As far as it concerns treatment, consistent with previous reports [29, 30], our case highlights that hypophosphatemic hypercalcemia does not benefit from treatments commonly used for PTH-indipendent hypercalcemia (such as hyperhydration, furosemide, subcutaneous calcitonin, steroids), but improves dramatically after iv or even oral [29] administration of PO4. Although in theory a drop in ionized calcium may be observed during correction of hypophosphatemia, so far this has never been reported in neonatal hypophosphatemic hypercalcemia. Therefore, given that we used common therapeutic doses of PO4, we hypothesize that contemporary infusion of albumin might have favored symptomatic hypocalcemia. Finally, our case highlights the need for regular check of Ca and PO4 concentrations, even every 2 hours [4], during PO4 infusion.

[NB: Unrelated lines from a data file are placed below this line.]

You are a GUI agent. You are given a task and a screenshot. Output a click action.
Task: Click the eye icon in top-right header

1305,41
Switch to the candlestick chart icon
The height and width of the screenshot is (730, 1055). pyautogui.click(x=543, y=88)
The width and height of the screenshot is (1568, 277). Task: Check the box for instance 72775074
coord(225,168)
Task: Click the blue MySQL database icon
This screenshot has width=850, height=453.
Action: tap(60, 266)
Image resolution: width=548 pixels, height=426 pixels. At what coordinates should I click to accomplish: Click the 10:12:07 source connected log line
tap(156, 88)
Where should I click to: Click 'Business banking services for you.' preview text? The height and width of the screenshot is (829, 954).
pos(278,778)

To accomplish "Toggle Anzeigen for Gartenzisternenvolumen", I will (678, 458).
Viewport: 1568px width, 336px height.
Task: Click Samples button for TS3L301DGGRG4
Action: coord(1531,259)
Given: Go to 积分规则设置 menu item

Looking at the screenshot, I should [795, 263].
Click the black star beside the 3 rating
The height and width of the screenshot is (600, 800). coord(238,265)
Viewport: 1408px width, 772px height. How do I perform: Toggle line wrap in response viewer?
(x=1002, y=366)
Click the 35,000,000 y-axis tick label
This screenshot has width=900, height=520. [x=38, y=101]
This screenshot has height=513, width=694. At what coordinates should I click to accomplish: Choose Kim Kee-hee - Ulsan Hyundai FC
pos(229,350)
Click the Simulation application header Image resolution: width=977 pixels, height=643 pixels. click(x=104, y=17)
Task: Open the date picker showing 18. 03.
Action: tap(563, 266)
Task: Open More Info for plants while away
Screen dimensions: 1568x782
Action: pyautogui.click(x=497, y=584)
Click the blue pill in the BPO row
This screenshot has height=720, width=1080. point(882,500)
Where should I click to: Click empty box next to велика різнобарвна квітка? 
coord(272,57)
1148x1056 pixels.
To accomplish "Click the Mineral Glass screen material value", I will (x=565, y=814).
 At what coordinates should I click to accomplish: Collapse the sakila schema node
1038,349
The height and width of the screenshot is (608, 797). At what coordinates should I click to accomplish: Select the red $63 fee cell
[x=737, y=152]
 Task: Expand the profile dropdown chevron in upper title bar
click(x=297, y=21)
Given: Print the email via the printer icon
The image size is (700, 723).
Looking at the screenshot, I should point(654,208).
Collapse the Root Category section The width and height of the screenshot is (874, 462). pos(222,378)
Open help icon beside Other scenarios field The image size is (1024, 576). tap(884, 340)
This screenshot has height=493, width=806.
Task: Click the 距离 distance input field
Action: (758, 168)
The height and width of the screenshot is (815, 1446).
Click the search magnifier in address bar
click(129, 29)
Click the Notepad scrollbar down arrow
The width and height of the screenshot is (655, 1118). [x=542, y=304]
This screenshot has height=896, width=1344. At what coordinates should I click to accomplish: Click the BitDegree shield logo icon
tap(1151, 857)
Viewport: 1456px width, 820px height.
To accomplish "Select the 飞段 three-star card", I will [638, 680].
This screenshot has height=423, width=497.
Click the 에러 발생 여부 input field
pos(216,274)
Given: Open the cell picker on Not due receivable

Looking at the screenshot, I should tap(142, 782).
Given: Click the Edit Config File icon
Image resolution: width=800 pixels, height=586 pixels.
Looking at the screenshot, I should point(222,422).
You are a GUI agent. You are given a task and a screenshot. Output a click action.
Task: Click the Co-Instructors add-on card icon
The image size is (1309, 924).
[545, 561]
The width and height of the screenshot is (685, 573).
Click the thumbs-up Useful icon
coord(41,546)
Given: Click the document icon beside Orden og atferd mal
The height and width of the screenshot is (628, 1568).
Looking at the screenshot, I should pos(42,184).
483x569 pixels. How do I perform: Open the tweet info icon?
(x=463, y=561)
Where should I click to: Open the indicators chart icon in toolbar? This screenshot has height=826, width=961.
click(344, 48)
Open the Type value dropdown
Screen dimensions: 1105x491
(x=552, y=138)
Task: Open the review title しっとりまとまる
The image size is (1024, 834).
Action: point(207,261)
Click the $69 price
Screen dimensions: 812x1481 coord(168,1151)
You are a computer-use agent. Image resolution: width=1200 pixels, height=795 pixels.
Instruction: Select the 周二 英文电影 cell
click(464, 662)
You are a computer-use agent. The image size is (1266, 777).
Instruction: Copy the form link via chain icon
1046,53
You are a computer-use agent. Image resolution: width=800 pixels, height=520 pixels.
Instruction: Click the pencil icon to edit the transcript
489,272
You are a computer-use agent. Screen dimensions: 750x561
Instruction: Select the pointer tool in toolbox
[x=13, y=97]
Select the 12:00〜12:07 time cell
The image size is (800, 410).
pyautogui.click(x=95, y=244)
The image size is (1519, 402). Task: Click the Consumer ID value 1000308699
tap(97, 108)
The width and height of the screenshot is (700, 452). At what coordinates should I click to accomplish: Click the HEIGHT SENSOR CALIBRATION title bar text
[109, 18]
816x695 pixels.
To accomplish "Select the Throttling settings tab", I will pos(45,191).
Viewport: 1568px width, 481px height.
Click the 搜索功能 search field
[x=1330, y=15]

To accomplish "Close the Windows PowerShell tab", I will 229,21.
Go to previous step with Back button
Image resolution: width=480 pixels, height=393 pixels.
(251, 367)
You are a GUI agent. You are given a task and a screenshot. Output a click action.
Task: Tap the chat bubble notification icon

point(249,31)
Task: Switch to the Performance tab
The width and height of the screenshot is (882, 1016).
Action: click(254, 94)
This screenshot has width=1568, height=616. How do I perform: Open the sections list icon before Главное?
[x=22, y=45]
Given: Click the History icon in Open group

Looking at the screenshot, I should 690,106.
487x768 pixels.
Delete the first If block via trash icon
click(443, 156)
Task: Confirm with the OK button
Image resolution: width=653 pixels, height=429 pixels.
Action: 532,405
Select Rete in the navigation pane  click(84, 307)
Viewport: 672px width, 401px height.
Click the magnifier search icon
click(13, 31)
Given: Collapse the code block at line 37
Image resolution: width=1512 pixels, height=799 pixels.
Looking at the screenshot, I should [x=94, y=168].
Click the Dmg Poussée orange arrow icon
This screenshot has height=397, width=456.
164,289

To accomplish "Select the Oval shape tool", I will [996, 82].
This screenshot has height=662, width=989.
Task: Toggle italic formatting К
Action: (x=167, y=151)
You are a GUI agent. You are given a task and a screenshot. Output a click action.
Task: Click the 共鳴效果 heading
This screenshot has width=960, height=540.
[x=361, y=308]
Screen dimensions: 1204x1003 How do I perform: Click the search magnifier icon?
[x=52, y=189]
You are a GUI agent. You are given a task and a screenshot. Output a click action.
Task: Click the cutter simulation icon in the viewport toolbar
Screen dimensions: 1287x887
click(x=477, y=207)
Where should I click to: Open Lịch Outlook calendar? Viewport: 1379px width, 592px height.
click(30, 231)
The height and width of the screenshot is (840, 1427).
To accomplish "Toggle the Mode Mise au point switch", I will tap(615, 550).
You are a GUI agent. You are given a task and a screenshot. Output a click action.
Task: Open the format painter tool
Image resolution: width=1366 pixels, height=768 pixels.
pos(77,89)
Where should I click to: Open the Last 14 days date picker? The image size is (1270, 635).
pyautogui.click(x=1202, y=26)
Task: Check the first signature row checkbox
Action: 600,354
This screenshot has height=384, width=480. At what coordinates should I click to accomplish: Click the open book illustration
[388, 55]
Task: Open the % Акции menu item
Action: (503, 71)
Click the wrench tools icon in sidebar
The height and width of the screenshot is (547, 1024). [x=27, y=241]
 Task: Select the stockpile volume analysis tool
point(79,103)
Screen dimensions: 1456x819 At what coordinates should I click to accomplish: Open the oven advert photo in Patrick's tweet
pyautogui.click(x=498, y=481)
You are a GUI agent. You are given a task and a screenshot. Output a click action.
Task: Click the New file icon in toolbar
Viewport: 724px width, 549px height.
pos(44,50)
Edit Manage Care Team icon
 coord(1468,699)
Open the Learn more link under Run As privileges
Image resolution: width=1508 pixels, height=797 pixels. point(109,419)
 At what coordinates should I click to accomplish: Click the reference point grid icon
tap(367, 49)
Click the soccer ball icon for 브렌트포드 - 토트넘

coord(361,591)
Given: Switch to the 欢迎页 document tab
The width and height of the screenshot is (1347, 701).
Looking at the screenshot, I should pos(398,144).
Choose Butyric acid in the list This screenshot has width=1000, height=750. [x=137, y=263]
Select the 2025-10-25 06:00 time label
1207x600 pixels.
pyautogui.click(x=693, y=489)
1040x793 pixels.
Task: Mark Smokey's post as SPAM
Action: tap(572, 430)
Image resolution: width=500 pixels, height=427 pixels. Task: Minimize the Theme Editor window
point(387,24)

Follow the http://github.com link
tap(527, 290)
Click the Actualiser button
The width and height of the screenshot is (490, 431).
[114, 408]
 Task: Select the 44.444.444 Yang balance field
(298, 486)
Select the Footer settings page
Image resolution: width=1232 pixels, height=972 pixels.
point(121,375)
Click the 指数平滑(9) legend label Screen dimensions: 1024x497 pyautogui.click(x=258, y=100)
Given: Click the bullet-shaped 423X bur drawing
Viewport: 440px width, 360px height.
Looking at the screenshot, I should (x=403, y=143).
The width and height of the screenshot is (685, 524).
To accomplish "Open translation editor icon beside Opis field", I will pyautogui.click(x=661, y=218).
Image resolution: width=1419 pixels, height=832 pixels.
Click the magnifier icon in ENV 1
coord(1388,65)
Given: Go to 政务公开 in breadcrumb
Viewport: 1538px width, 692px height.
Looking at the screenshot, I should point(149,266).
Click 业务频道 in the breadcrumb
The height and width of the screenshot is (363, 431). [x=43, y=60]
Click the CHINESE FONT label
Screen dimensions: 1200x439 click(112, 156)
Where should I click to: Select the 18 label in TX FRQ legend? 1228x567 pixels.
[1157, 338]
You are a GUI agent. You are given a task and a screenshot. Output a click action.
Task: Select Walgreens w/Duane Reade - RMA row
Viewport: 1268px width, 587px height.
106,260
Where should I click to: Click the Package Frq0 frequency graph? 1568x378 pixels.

In conclusion, clinicians should be aware of the possible occurrence of life-threatening severe hypercalcemia in infants with or at risk to develop hypophosphatemia. Our case provides additional information regarding the mechanisms of Ca dysregulation in hypophosphatemic infants and confirms that hypophosphatemic hypercalcemia can only be managed with infusion of PO4. Current strategies for monitoring of phosphatemia and for adequate PO4 supplementation of in the first weeks of life in premature infants need to be implemented.